** EXTRACTED RECORDS follows **

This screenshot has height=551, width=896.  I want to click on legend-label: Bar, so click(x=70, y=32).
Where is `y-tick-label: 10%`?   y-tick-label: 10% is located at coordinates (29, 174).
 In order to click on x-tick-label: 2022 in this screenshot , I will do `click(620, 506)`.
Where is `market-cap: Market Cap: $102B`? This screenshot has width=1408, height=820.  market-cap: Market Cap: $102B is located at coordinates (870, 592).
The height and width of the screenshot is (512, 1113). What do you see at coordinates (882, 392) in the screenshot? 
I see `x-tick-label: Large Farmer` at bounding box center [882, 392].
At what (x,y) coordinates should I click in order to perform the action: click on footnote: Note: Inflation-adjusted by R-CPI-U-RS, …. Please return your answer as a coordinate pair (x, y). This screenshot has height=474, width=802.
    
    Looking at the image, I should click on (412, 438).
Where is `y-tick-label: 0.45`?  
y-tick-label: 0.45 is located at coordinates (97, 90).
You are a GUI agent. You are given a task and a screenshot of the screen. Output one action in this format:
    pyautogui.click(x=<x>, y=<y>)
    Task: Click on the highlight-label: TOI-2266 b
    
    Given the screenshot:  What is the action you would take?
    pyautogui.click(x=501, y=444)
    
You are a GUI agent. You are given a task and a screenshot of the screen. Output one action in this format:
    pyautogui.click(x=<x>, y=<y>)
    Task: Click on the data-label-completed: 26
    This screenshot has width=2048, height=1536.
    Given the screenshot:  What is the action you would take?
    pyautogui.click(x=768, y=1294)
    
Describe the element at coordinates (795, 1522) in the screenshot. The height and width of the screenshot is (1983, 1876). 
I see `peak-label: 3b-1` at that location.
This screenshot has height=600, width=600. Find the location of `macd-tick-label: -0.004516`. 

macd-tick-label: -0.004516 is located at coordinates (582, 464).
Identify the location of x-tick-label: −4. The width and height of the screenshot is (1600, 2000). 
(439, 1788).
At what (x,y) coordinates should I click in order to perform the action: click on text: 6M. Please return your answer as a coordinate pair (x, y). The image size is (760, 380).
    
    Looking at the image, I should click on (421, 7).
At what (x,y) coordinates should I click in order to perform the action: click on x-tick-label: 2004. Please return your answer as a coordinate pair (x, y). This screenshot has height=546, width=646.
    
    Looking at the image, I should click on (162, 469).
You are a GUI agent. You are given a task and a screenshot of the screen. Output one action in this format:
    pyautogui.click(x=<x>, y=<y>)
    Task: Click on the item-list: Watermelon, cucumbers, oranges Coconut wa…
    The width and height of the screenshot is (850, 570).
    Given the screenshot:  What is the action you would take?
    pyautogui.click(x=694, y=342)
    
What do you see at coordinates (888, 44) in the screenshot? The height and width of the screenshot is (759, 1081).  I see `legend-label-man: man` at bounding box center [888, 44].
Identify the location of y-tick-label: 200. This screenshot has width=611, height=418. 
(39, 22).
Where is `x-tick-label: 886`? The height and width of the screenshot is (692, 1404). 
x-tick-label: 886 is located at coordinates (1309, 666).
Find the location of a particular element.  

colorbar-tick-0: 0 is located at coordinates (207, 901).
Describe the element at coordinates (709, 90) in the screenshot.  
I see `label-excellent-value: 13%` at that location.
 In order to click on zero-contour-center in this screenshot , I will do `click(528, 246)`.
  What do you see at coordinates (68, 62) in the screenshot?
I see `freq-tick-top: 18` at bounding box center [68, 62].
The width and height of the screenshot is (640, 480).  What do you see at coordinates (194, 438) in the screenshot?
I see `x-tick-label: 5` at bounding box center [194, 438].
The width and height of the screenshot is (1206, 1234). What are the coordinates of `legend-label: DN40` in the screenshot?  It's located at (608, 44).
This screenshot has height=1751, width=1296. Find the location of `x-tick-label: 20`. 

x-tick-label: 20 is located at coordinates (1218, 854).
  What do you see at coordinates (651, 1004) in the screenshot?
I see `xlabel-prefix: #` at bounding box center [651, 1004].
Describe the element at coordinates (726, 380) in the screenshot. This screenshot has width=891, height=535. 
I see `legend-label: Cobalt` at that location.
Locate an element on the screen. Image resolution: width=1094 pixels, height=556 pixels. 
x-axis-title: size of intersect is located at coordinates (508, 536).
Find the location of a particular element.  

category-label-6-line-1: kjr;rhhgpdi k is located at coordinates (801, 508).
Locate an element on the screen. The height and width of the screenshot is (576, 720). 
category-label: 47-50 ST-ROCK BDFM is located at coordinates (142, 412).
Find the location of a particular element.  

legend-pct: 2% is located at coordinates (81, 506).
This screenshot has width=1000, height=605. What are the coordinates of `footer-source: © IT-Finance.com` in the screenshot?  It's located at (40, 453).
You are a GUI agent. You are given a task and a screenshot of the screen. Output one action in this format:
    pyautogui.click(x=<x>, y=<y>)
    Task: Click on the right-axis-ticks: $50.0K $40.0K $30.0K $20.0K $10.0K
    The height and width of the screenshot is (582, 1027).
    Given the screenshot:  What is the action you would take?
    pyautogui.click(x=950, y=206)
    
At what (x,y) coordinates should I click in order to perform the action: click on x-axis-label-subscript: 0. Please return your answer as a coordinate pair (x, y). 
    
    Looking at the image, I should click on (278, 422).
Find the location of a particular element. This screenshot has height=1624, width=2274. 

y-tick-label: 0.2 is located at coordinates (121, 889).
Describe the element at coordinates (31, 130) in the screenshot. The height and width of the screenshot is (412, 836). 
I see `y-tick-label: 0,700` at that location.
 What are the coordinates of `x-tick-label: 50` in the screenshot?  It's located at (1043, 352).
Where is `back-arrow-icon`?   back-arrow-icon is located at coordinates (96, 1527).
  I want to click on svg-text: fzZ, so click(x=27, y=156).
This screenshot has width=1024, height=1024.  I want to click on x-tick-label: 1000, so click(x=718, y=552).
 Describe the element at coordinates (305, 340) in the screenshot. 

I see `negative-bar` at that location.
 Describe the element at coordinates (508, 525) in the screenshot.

** End of EXTRACTED RECORDS **

◆ **TASK BRIEF**: Repeat the data between the line holding "Describe the element at coordinates (709, 90)" and the line holding "center [68, 62].", inclusive, exactly as they appear.

◆ **YOUR SOLUTION**:
Describe the element at coordinates (709, 90) in the screenshot.  
I see `label-excellent-value: 13%` at that location.
 In order to click on zero-contour-center in this screenshot , I will do `click(528, 246)`.
  What do you see at coordinates (68, 62) in the screenshot?
I see `freq-tick-top: 18` at bounding box center [68, 62].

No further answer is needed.